> [WHAT IS REQUIRED]
This task calls for copying each line below that contains "Expand".

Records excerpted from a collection
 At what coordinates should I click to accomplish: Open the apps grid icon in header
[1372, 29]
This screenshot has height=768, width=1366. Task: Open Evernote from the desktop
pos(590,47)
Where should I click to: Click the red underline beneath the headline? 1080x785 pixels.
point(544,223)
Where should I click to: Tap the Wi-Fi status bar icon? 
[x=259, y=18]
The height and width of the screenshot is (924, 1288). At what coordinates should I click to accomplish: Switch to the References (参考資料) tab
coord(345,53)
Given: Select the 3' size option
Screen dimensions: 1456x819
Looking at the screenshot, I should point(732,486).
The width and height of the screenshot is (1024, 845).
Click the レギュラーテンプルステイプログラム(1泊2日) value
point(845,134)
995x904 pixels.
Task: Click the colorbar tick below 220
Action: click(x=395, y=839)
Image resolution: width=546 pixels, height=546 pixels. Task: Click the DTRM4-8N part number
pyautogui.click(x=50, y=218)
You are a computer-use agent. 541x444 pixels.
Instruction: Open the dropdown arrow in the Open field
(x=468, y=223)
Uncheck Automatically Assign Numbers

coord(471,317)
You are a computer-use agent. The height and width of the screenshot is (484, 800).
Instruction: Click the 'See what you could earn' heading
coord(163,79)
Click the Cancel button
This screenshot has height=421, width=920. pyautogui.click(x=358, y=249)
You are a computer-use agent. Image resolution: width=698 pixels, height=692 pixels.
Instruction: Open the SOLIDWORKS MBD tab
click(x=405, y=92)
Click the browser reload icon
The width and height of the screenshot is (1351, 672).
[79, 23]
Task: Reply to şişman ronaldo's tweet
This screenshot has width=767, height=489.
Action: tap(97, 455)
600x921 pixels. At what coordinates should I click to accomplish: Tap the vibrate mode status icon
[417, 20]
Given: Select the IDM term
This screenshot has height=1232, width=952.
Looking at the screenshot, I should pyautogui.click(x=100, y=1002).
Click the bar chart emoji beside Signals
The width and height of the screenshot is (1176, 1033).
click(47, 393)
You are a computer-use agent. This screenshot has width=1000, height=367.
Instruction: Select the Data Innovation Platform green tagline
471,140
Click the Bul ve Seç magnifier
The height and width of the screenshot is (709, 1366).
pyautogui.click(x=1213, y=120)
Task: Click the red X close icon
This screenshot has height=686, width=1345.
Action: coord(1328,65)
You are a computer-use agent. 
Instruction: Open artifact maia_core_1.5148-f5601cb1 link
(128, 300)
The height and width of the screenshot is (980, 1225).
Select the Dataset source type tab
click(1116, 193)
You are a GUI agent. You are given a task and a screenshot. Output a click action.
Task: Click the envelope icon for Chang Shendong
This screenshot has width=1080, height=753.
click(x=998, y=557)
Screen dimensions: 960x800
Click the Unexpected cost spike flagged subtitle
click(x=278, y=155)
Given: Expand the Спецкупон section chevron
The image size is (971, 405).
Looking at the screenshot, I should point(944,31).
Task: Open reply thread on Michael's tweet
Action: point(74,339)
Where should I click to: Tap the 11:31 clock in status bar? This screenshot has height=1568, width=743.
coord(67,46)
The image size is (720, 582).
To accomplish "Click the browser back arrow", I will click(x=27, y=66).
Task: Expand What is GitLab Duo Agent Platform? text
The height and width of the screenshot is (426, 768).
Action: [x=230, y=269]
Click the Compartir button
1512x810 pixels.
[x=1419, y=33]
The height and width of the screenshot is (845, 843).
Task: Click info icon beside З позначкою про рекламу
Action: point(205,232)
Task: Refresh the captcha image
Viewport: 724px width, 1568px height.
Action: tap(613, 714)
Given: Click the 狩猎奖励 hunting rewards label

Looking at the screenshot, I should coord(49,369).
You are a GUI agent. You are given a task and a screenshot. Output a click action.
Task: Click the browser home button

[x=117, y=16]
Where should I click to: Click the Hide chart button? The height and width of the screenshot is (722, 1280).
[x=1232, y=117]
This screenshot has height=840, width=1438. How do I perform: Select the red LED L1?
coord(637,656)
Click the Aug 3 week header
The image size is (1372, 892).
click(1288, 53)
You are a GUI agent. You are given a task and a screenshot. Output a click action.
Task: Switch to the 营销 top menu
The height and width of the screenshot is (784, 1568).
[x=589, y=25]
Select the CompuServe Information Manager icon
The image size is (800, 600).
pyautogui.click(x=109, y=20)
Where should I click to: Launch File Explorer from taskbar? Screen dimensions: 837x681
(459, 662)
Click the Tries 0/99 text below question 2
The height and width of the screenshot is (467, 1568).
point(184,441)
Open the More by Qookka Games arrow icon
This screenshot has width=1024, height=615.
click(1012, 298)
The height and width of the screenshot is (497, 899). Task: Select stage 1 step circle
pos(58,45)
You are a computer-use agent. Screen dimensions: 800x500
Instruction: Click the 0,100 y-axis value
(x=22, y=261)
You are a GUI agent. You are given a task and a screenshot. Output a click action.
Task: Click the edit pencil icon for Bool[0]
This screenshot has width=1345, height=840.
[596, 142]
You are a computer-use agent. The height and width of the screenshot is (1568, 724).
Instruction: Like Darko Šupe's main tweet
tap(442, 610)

> [EXPECTED ANSWER]
Given: Expand the Спецкупон section chevron
Task: Expand What is GitLab Duo Agent Platform? text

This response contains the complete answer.